Ohhhhhkay. Please put the troll back in the doghouse now, it drools on the carpet.
I admit the answer was a little flippant. I was trying to say that an intervening deity could set up a universe whose laws conflict with the creation and existence of its own matter. For example, scientists could find that the attractive forces within an atom are too weak to counteract its natural repulsive forces (protons, for example, have positive charges and don't like to be close to each other), and that atoms "should" break apart*. Observations show that the atoms do not fly apart. Therefore, a mysterious glue must bind the atoms -- yet this mysterious glue thwarts all investigations. Sure, scientists can play the "just you wait" game, but if the reigning model explains everything else, and predicts that the glue shouldn't exist, then why should we assume that there's a better natualistic model on the horizon? Perhaps there isn't one, and God is doing the work himself, but hiding his "force" from us.
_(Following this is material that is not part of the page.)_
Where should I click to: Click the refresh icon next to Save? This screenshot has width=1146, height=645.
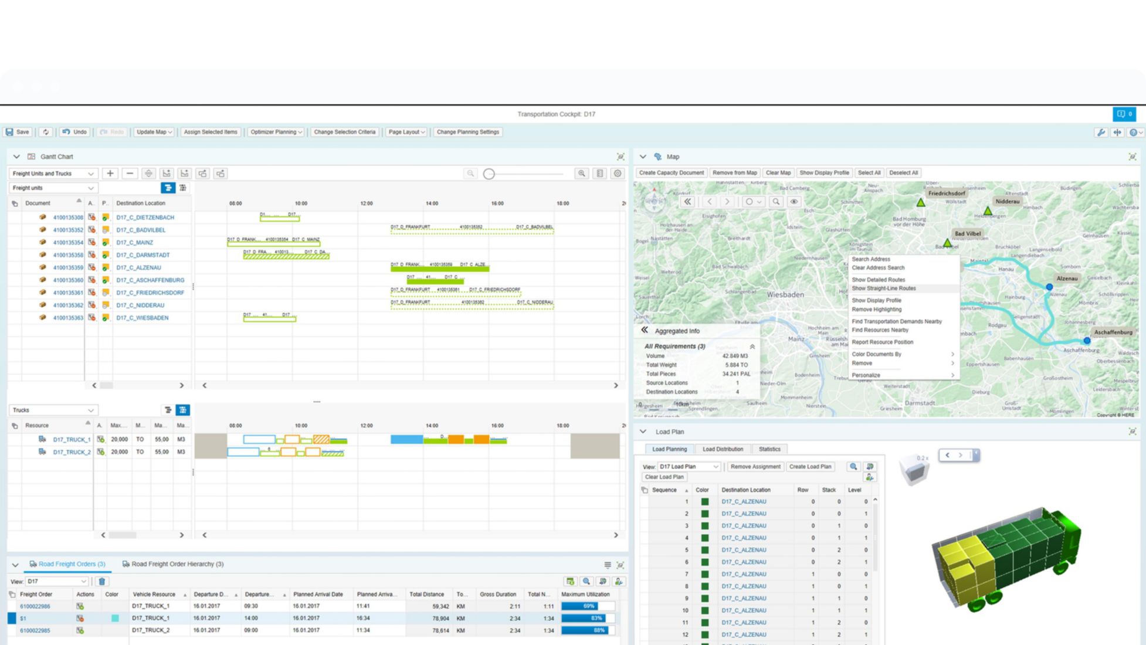click(46, 132)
We may assume that naturalism must have the answers in principle, but then we can't use this assumption to argue against theism, because then we're reasoning in a circle. Perhaps God really is in the gaps. Who can tell when our models fail? We're left with inductive inferences that turn into special pleading as the failures pile up.
*This is not the case in the real world -- I'm using a hypothetical example.
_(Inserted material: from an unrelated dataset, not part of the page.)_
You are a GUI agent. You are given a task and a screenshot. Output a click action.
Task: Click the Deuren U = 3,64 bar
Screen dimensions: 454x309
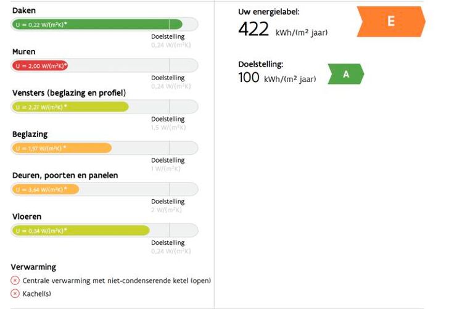tap(46, 189)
Normally I'm an observer to this type of tripe. However, I couldn't let this one pass.
The first direct experimental evidence of gluons was found in 1979 when three-jet events were observed at the electron-positron collider called PETRA at DESY in Hamburg. Quantitative studies of deep inelastic scattering at the Stanford Linear Accelerator Center had established their existence a decade before that.
Experimentally, confinement is verified by the failure of free quark searches. Neither free quarks nor free gluons have ever been observed. Although there have been hints of exotic hadrons, no glueball has been observed either. Quark-gluon plasma has been found recently at the Relativistic Heavy Ion Collider (RHIC) at Brookhaven National Laboratories (BNL).
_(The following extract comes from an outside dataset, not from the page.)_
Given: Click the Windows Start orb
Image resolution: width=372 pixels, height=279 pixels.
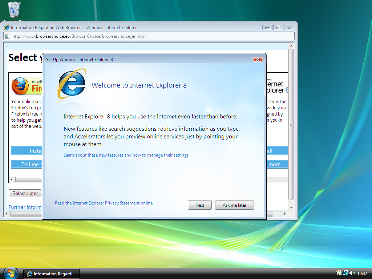Looking at the screenshot, I should (x=10, y=273).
And there is a LOT more physics you need to go through before making conclusions about fine-tuning.
How about a high-energy environment? (where EM and Weak forces combine)
How about a higher-energy environment? (where three, or four fundamental forces combine)
How about Si-based lifeforms? (chemically possible but environmental conditions not well understood)
Also, physicists have postulated the graviton and have started experiments to detect the graviton energy. However they calculate that you would need a detector the size of Jupiter (filled with Deuterium of course) to have any chance of even detecting one graviton particle in one year.
Debate the present model all you want, I won't get involved because I think your debate model doesn't capture the complexity that actually exists.